Understanding R Objects: Naming, Data Structures and Classes in R

This is why R is so powerful: all kind of objects and possibilites. Naming objects, understand structures is crucial to learn

Rstudio
Objects
Author

Jorge Roa

Published

April 16, 2023

Objects in R


One of the things that define R as an amazing tool to do multiple things are objects. R work with objects that essentialy are data structures that can hold values, but also othr types of data and can be assigned names for easy reference. Objects in R are useful because we can organize and store data in meaningful ways. One of the most importants thigns when you are learning R is understand how to work with these objects because you will have the confidence and knowledge to use it at your better convenience. There are several types of objects in R, including vectors, matrices, data frames, lists, and factors, each with their own characteristics and uses.

Assign objects
  • To create an object, give it a name followed by the assignment operator, followed by the value/data type.
  • Assignment operator <-
  • Shortcut: “Alt + -” on PC, “Option + -” on Mac
Execute R code in the website
  • You can execute R code within our website!!
  • You can install plots with this code webr::install("ggplot2"). However, it may take 2 minutes to run.
  • You can check in this link which packages are available and datasets

 

 

In this image, you can see the different types of objects that we have and this is the best way to visualize. However, to really understand what is going on, you need to start writing code and start trying using this different type of objects to know them better. In the next lines, I’ll write explanations, examples and exercises.

 

Naming Objects

It can be headache naming objects in R since you need to have the creativity to write a short but precise name for your object. Here are some reasons why naming objects in R is so essential.
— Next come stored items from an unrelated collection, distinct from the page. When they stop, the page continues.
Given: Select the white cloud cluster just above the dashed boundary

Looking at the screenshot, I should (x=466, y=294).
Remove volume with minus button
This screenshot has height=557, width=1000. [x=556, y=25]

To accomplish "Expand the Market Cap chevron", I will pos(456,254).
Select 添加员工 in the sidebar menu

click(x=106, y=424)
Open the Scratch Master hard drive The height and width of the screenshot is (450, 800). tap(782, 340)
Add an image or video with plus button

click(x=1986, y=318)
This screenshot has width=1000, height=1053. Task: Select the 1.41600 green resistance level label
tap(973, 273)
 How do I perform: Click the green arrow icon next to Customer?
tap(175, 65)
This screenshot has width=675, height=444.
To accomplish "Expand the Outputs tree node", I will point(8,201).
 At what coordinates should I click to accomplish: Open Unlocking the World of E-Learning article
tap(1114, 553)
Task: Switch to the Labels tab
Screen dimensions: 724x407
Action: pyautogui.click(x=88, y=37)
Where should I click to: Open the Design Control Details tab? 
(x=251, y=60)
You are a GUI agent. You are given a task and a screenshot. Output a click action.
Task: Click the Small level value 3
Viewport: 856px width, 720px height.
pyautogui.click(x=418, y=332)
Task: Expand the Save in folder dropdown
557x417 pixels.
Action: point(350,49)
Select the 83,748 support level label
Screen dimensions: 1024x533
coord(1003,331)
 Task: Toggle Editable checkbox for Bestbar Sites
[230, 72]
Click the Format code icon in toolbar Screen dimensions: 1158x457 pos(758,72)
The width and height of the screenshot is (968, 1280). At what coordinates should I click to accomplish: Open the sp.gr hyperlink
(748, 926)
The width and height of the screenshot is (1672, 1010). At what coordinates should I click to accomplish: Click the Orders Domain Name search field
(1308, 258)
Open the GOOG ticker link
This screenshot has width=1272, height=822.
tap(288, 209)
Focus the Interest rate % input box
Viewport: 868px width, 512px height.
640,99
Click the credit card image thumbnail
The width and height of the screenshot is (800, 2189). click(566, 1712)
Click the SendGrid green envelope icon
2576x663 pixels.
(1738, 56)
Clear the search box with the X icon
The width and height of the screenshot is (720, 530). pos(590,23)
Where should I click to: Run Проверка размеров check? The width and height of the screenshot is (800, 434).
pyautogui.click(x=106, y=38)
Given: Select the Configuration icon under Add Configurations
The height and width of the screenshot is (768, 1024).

  • Use descriptive names: Choose names that describe the contents or purpose of the object. Avoid using single-letter variable names or abbreviations that are unclear or confusing. For example, use “number_of_widgets” instead of “n” or “num_wgts”.

  • Use lowercase letters: R is case-sensitive, so it’s a good practice to use lowercase letters for object names to avoid confusion.

  • Use underscores to separate words: Use underscores to separate words in object. For example, use “customer_id” instead of “customerId”.

  • Avoid using reserved words: Avoid using reserved words such as “if”, “else”, “while”, “repeat”, “function”, “for”, etc. as object names since they can be take as functions that have exactly the same name.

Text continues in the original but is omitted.